Savcılıktan takipsizlik kararı
Eğitim-Sen'in tüzüğünün 2. maddesinin b fıkrasında şu ifadeler yer alıyor:
"Toplumun bütün bireylerinin, temel insan hakları ve özgürlükleri doğrultusunda demokratik, laik, bilimsel ve parasız eğitim görmesini, bireylerin anadillerinde öğrenim görmesini ve kültürlerini geliştirmesini savunur."
2002'de, Çalışma ve Sosyal Güvenlik Bakanlığı 4688 Sayılı Kamu Görevlileri Sendikaları Yasası'nın çıkmasının ardından Eğitim-Sen tüzüğünü onaylamayarak geri göndermiş, tüzük değişikliği sonrasında Ankara Valiliği'nin başvurusu üzerine soruşturma açılmış, ancak savcılık takipsizlik kararı vermişti.
Tüzük değişikliği sonrası 2. maddedeki "kendi anadilinde" ibaresi "Bireylerin anadillerinde öğrenim görmesi" olarak değiştirilmişti.
2003'te ise Ankara Valiliği Emniyet Müdürlüğü adına, Vali Yardımcısı Ramazan Urgancıoğlu sendikaya bir yazı göndermiş, Çalışma ve Sosyal Güvenlik Bakanlığı ve İçişleri Bakanlığı'nın yazılarını gerekçe göstererek "bireylerin anadillerinde öğrenim görmesini ... savunur" ifadesinin tüzükten çıkarılmasını istemişti. Yazıda Genelkurmay Başkanlığı'nın Anayasaya aykırılık ifadeleriyle benzerlikler yer almıştı.
Eğitim-Sen'in 200 bine yakın üyesi var
Eğitim-Sen Türkiye genelinde 98 şube ve 315 temsilciliğe sahip ve 200 bine yakın üyesi olan bir sendika. Ayrıca, 149 ülkeden 284 eğitim sendikasının oluşturduğu Eğitim Enternasyonali'nin de üyesi.

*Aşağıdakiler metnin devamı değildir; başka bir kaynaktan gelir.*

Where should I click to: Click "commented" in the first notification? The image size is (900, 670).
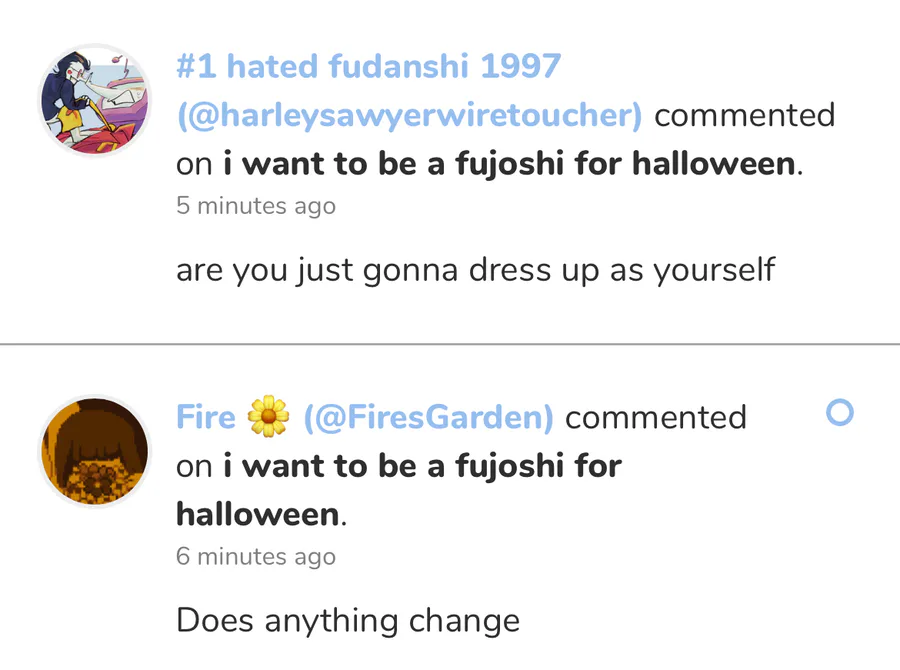coord(744,115)
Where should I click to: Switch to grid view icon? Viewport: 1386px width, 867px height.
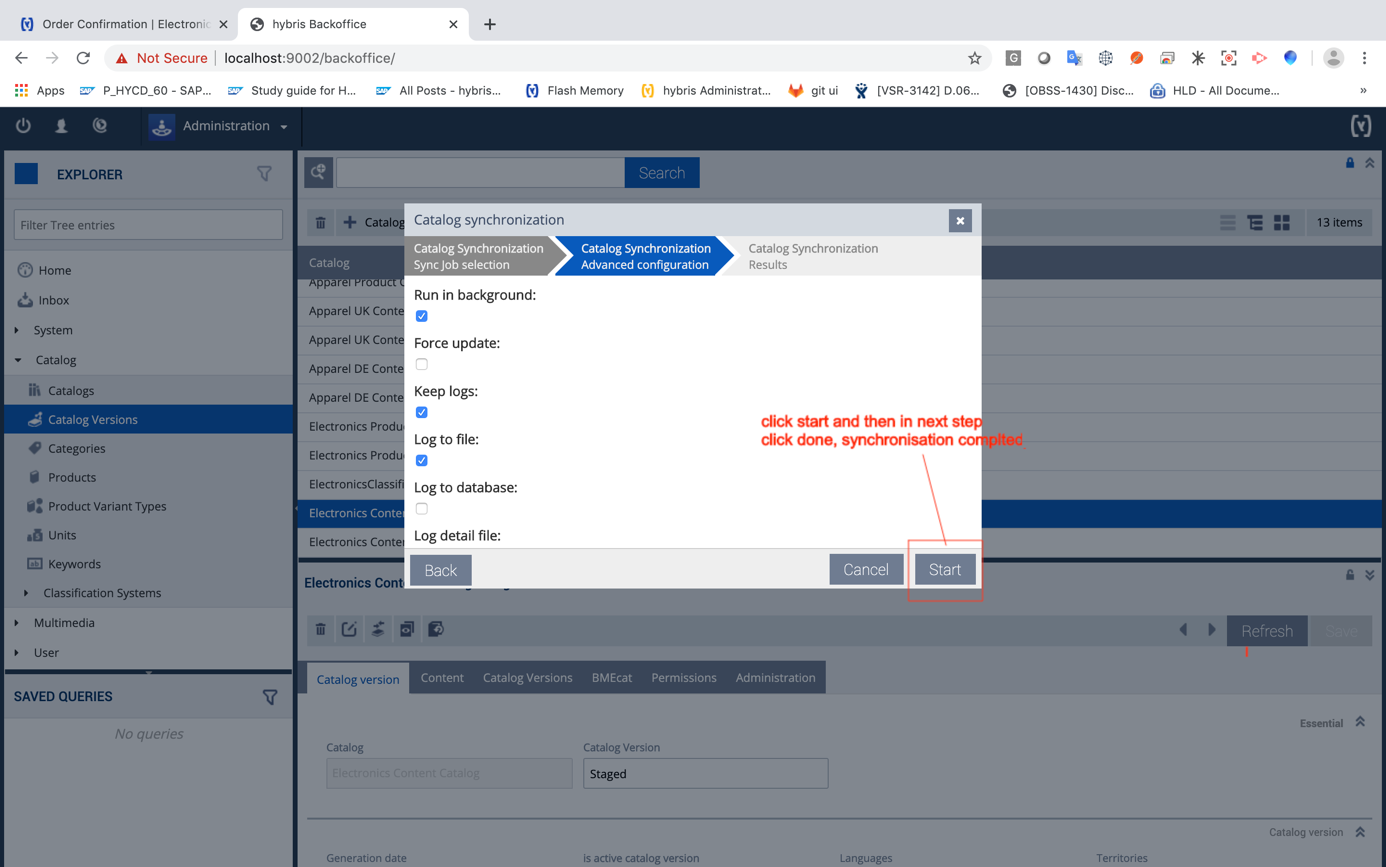1282,223
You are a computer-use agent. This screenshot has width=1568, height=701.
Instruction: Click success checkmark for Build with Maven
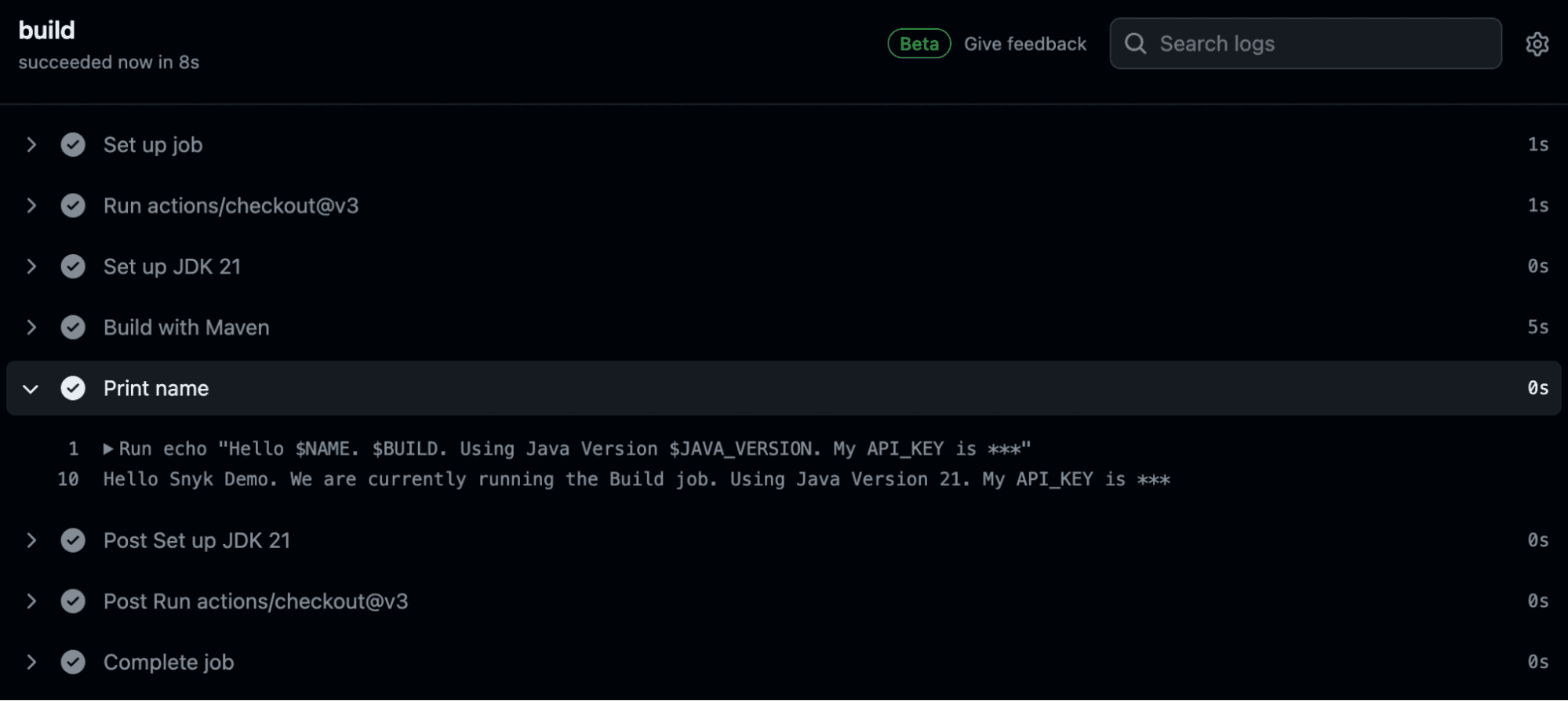coord(73,328)
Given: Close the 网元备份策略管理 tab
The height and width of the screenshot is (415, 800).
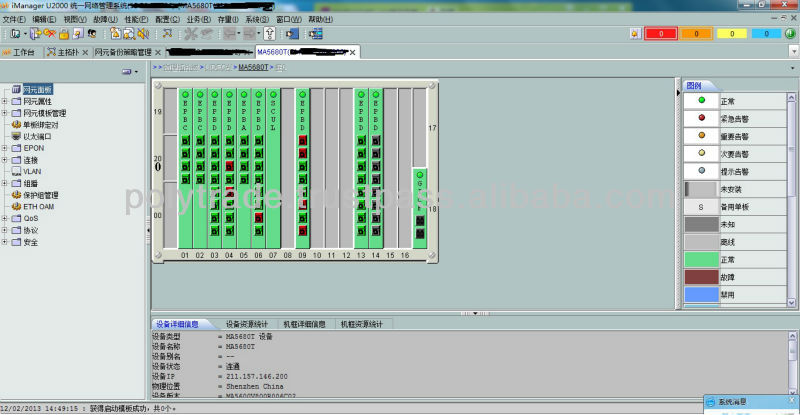Looking at the screenshot, I should pyautogui.click(x=160, y=52).
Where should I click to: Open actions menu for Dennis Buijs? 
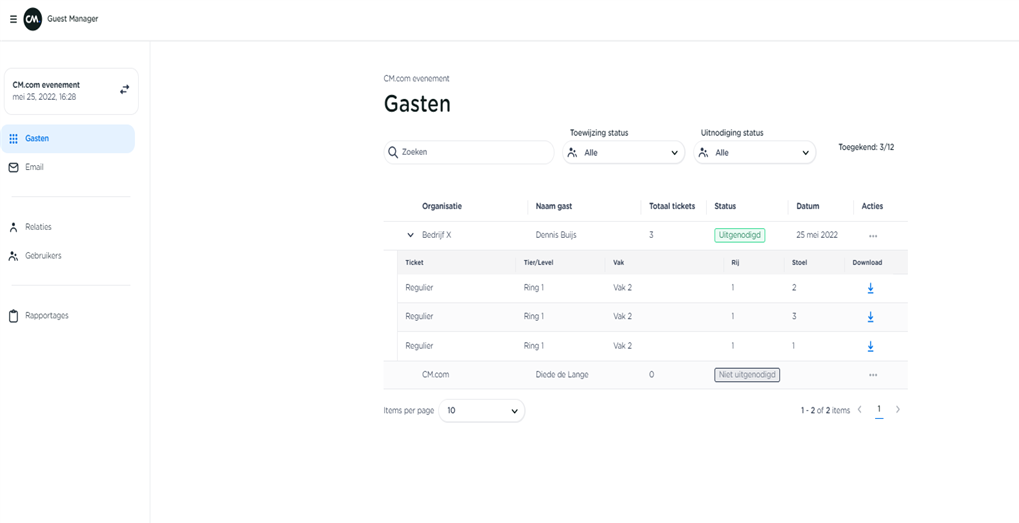[x=872, y=235]
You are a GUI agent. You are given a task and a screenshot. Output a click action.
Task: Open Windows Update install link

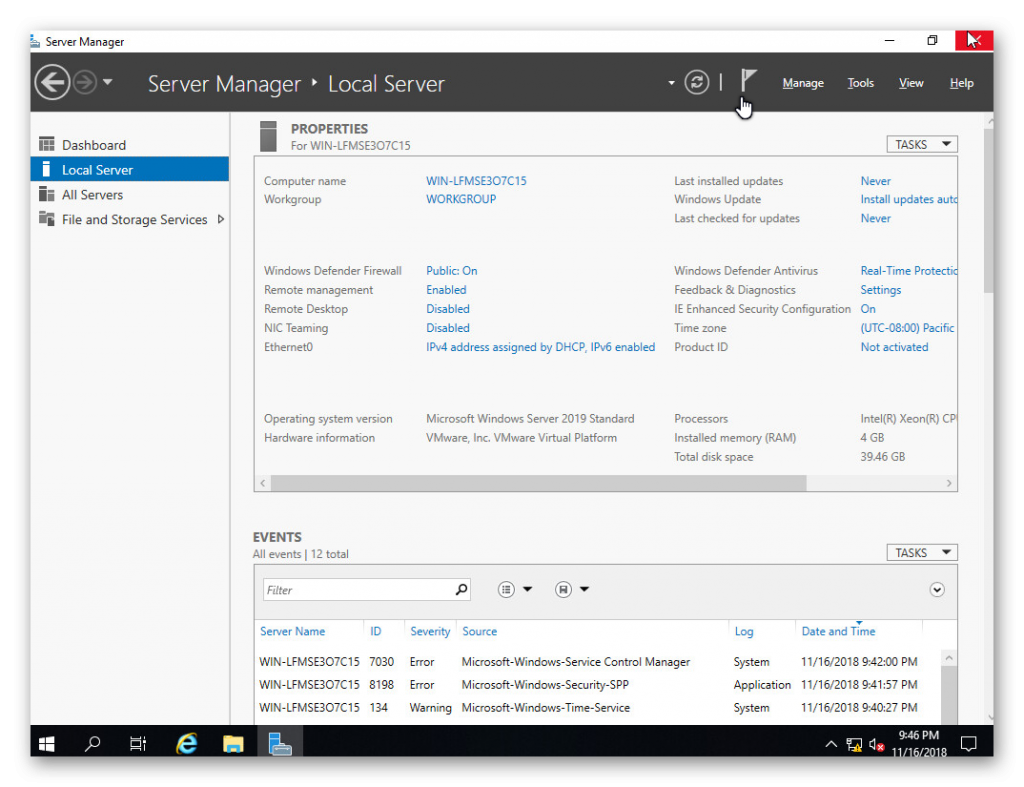[x=908, y=199]
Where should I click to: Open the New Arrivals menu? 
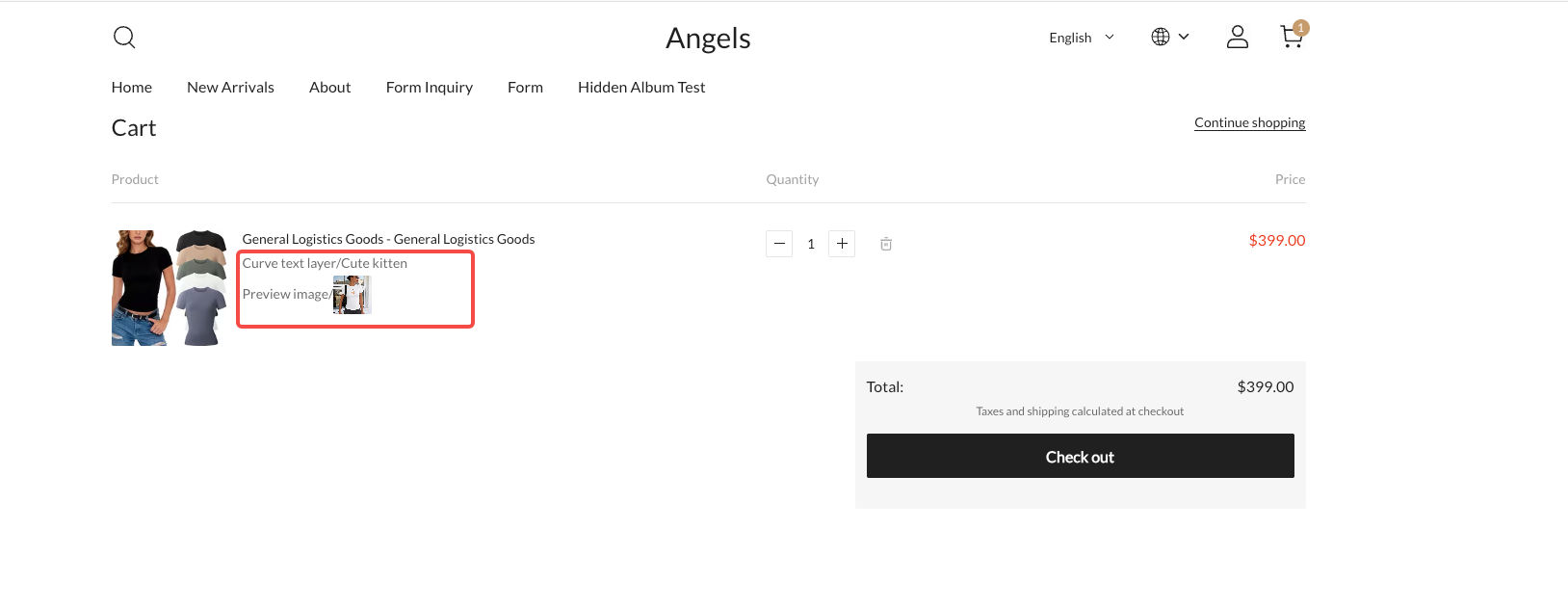click(x=230, y=87)
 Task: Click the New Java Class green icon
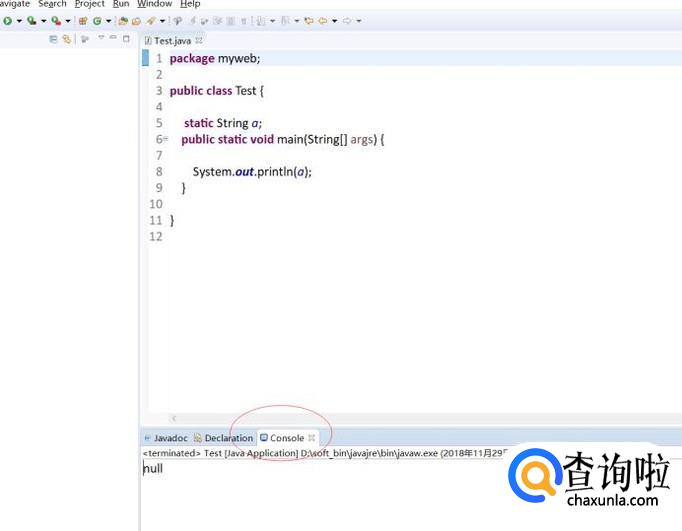pyautogui.click(x=97, y=21)

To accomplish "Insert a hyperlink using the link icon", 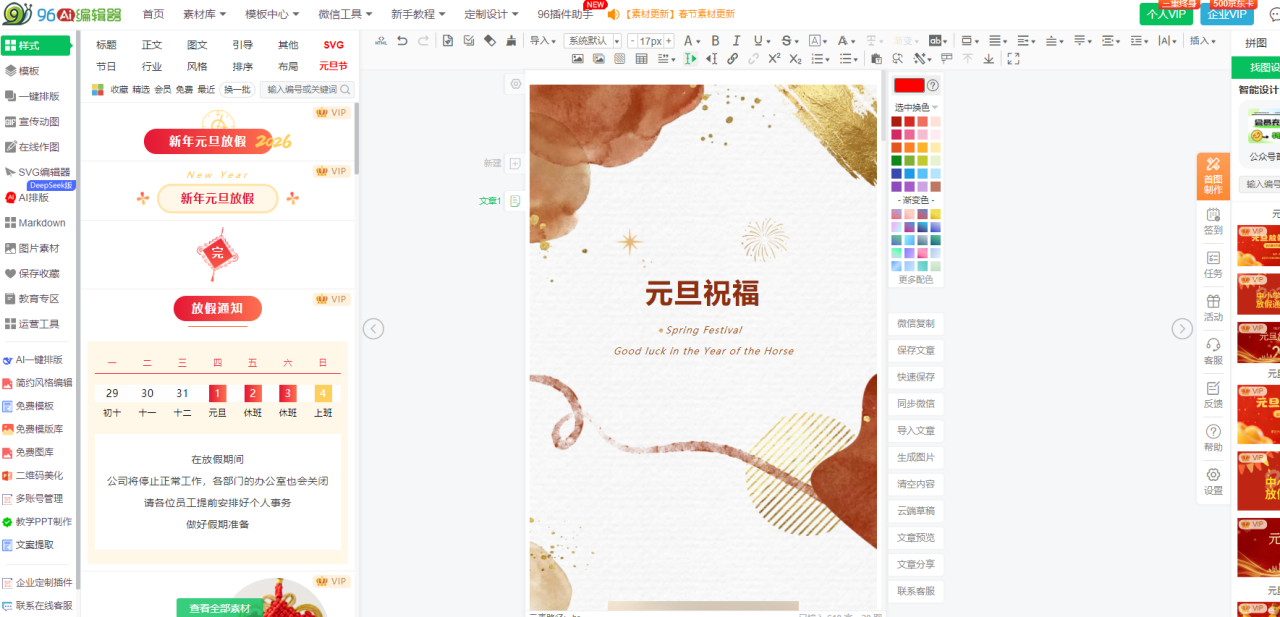I will click(x=732, y=59).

Kamu Emekçileri Sendikaları Konfederasyonu'na (KESK) bağlı olan sendika, 1970'lerde Türkiye Öğretmenler Birliği Derneği (TÖBDER) ile başlayan eğitimcilerin örgütlenme çalışmasını, 1995'ten bu yana Eğitim-Sen adıyla devam ettiriyor.(ÖG)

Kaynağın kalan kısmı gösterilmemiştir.